= DIRECTIONS =
Please return all lines of the data below containing the string "computer".

= TASK INPUT =
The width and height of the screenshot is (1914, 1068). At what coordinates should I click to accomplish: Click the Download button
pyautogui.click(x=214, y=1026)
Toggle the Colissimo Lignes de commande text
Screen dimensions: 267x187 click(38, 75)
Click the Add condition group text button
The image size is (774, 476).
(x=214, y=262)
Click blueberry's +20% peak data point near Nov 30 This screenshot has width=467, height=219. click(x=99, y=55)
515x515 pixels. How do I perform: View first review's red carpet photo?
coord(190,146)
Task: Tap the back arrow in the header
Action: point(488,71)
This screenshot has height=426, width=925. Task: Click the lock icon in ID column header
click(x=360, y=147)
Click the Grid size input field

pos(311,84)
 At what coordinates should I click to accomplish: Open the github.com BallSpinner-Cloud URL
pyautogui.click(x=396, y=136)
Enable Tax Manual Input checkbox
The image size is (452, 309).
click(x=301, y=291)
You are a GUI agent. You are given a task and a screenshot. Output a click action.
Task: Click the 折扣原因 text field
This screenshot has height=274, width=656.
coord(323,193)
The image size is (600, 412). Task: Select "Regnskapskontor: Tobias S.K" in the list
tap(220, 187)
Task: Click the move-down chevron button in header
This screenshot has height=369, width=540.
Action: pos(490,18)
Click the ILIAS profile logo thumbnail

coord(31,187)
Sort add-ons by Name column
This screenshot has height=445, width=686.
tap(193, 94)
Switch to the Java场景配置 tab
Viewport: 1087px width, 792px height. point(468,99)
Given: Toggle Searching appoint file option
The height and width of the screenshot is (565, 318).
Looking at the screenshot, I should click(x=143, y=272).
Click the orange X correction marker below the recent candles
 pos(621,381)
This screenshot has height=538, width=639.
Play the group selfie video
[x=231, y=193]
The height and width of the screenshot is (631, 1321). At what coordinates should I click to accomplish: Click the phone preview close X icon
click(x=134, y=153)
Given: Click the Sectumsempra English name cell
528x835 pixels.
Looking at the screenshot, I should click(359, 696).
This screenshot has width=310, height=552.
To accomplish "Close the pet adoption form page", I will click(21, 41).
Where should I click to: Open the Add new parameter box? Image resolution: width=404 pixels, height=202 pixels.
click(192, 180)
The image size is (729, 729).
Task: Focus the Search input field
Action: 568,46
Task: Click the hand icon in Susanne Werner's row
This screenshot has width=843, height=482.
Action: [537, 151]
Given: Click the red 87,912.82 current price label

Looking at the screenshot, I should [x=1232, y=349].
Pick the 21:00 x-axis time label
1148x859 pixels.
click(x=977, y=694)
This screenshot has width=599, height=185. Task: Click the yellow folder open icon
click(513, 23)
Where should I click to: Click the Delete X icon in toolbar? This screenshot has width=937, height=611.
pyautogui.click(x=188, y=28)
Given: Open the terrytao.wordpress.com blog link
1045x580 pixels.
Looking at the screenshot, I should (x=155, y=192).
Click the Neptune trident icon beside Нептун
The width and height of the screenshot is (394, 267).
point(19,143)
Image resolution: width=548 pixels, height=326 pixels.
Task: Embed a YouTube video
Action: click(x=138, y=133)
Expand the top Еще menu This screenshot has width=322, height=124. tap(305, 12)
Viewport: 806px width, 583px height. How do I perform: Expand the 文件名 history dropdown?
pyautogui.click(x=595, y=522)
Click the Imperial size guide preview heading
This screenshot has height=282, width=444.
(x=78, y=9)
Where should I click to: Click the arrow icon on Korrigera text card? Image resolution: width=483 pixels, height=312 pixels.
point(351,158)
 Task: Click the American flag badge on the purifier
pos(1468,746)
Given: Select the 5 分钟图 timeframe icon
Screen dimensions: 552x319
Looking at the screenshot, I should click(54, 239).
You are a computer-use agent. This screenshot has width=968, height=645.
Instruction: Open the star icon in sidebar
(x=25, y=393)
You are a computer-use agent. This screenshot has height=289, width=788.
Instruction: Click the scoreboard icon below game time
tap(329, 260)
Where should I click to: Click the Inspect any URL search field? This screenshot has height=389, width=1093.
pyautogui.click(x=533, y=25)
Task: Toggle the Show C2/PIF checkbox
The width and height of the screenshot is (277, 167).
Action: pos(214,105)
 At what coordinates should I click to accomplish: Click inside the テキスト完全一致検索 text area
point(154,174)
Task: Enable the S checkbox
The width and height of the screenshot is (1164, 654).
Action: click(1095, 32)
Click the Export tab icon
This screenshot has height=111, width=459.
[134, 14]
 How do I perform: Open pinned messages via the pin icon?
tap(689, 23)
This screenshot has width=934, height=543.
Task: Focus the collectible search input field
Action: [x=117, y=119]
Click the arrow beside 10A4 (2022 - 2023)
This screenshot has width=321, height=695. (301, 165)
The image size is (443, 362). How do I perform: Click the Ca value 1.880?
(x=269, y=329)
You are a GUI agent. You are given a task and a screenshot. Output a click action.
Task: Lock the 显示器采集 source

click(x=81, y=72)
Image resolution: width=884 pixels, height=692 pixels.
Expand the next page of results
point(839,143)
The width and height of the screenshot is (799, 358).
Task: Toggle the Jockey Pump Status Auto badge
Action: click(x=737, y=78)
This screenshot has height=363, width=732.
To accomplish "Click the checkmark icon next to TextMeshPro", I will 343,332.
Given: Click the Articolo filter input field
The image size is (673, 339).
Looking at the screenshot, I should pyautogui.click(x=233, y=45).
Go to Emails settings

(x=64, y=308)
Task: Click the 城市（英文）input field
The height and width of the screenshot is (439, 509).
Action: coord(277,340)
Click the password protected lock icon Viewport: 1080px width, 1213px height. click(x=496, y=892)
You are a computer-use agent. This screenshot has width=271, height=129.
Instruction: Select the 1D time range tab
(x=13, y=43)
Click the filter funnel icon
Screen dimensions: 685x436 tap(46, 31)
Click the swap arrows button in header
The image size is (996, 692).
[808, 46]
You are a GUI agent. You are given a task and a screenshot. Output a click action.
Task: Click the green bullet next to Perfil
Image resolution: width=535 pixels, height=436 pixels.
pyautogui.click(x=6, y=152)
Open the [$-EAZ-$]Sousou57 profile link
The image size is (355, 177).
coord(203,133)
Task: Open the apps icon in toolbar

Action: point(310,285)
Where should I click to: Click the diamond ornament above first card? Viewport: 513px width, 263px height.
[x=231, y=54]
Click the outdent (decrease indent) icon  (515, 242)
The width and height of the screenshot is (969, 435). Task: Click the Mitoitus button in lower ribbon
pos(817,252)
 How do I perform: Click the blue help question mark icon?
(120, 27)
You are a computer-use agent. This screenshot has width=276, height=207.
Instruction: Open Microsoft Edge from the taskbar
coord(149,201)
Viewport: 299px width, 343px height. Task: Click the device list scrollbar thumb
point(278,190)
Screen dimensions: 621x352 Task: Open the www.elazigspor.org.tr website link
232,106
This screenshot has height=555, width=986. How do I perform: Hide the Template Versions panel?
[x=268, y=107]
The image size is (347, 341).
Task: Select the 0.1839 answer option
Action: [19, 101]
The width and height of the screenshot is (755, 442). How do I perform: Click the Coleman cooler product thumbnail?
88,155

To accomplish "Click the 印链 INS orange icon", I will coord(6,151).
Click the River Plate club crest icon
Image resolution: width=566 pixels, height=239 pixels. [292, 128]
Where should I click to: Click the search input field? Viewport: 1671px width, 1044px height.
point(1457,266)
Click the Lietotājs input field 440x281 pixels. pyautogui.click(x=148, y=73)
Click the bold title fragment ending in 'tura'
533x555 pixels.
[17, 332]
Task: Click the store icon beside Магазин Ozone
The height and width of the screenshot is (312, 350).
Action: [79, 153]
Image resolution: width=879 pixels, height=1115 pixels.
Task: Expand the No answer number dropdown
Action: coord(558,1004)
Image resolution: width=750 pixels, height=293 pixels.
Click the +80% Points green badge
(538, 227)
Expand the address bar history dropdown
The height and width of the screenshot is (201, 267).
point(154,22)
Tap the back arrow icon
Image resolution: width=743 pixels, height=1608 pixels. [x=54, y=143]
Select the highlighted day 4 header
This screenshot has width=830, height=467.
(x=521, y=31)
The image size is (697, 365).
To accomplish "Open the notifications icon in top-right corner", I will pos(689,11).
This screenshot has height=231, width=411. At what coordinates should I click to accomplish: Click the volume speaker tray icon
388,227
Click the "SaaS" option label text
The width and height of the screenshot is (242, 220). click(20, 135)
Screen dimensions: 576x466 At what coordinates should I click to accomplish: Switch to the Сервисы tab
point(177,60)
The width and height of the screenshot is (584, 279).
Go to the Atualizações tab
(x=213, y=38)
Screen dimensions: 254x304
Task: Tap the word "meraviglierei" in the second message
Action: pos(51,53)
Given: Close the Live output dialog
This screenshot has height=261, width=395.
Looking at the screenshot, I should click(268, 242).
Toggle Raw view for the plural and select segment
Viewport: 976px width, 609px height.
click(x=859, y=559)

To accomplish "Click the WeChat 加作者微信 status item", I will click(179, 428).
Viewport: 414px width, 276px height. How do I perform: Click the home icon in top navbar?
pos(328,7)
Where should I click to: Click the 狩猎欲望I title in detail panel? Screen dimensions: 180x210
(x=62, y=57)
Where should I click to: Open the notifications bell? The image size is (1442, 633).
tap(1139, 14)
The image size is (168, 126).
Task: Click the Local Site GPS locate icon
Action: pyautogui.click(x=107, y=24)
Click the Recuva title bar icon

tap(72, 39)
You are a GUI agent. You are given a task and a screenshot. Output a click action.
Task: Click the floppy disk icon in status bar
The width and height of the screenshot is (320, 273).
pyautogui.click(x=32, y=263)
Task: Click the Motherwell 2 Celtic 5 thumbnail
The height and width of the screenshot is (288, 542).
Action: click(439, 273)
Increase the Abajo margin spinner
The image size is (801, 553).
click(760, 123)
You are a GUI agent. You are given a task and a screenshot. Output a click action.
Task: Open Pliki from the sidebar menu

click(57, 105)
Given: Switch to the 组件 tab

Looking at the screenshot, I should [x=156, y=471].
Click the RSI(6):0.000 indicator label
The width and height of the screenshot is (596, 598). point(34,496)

= RESULT OF THE EXERCISE =
You are a computer-use agent. This screenshot has width=968, height=645.
You are a computer-use agent. This screenshot has height=289, width=788.
You are a computer-use agent. This screenshot has width=271, height=129.
You are a computer-use agent. This screenshot has width=276, height=207.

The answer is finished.